Tuesday, February 03, 2015

Not the red army

All over central Perth there are plasticked, flapping flags proclaiming Red Army - the Perth basketball team, whateverthefuckthey'recalled. While this is reality on Hay Street, in the vaulted chamber of the Perth Town Hall, a group of dancers from Tbilisi sit on chrome and leather chairs, facing away from the audience.
I am in the front row, randomly next to a guy from work and his wife.
The hall is close to empty, but I have knots in my guts from wanting to hear this, and somewhat also see it.

The lights go down- the red enamel making the houselight quality diffuse in a warm wash. Bizet begins  Perhaps not in the exact chords in which I am accustomed, but Bizet all the same.
The female dancers are all clad in shiny black lycra, with mesh back-inserts, while the men wear loose back trousers and pleated black tunics, all perfectly fitting.
All of their shoes are black with red soles. The simplicity in itself is moving.

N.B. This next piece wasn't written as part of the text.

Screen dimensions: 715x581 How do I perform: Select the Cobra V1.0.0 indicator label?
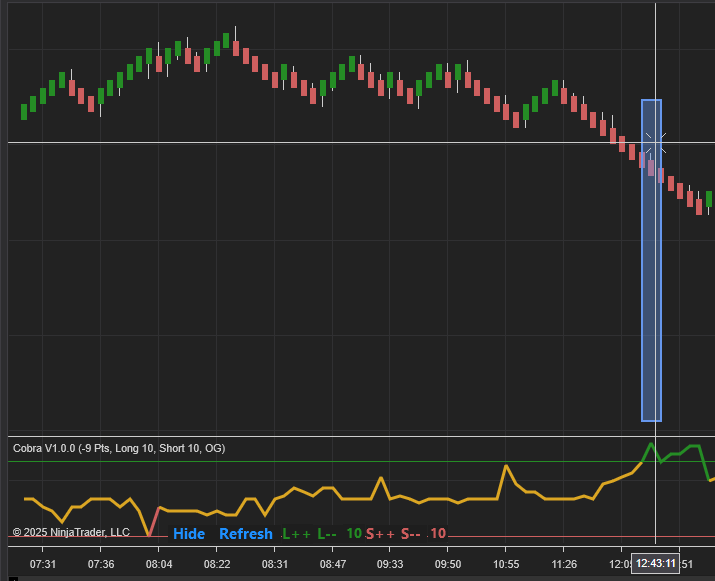(119, 449)
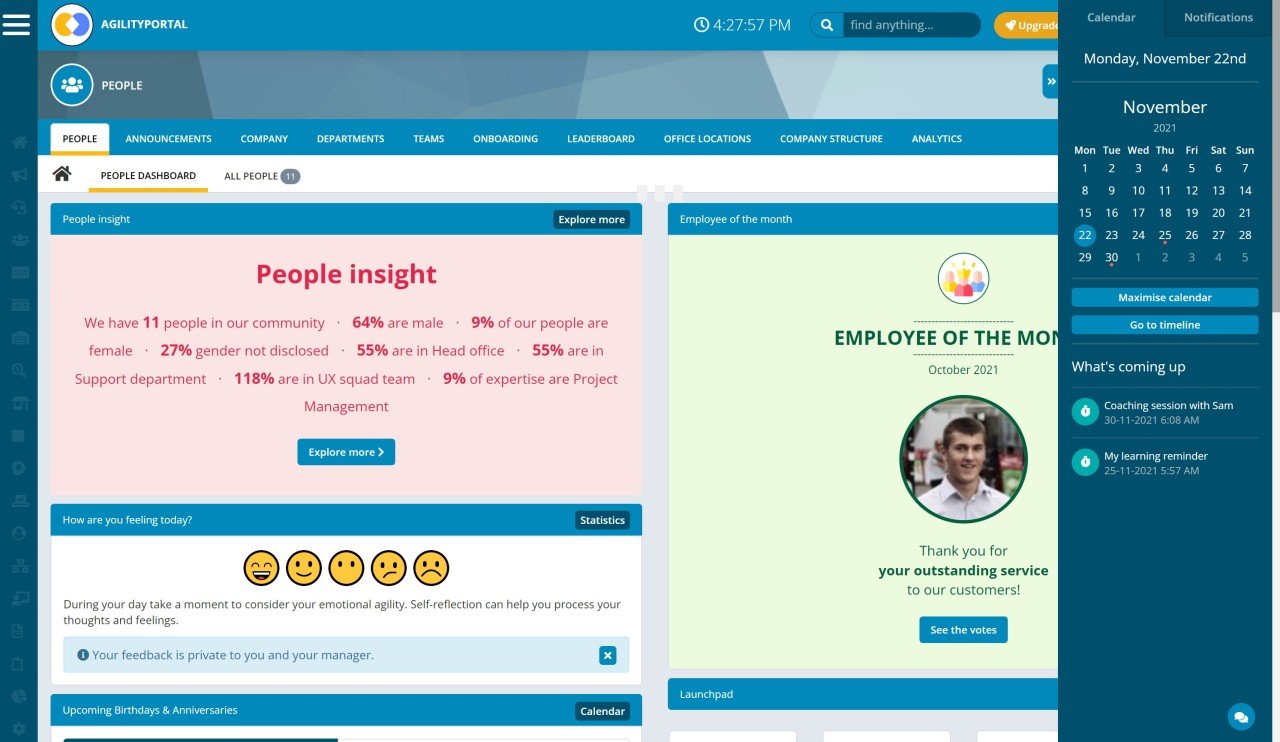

It begins, and almost immediately I am transported in a way that makes me dread the end. The blurb was right, even without words the movements and the feeling convey the Prosper Merimee story.
When Carmen herself emerges from behind the curtain to join the women in the cigarette factory, her head of flaming red hair swarms about her shoulders like a maddened clusp of red butterflies.
Her bones jut, yet she is voluptuous. Her cheekbones lend mischief to a wonderfully angular face.
Her cobbled spine shines under a spit of sweat in the light - no black mesh to mask her here.

Don Jose, swarthy, long haired, perfectly pathetic falls for her, clutching the imaginary flower in his trembling, empty hand. The dance is sensuous, close, but non-committal, after all "love is like, a gypsy child..."

And the dancers return to the stage, with skirts draped around their rounded hips. The music makes me eyes bubble over and my heart soar.

Then Escamillo enters, and here is the magic of interpretation. Escamillo is slim, almost skinny. For some reason he is also in a wheelchair, which detracts none from his sex appeal to the writhing women on stage. Yet even without his usual bulk, and even without his usual honeyed, soily voice he is a captivating presence, and as necessary, he finds his Carmen.

And about the magic of interpretation - Carmen at the Highgate Hotel - she was five months pregnant and anything but gypsy but she was perfect. Carmen at the Statsoper in Berlin - the most minimalist stage set  I had ever seen, and neither the singing now surtitles were in a language I understood, yet there was more emotion in that performance than at the Sydney opera house.

Then, the panic of the crowd increases. The women return with black mesh shrouds and wrap their faces, swinging their arms above their heads - a false Greek choir in Seville.
In the end, Carmen in her sorrow pulls Don Jose's knife into her centre and the story is complete.

I loved it.
I wished the audience was more full, and I wish it had lasted longer, or that I could have just pressed replay. I sat on the bus on the way home with a smile dancing on my face and them Bizet tears in my eyes.


And before Carmen, on a wild blustry very un-Perth afternoon, I found Matt again and we sat in the worst pub ever, 43 below or some shit like that, and drank a bottle (bobble) of bubbles "let's get fucked up" and spent a perfect hour laughing and making bad bad jokes. This week has started with far too much booze to be healthy, but so much damn perfection.

I am ready for all the crazy change this year is promising.
And now, cat furred from a necessary hug, and sleepy I will put on the Suites and lie on the bed.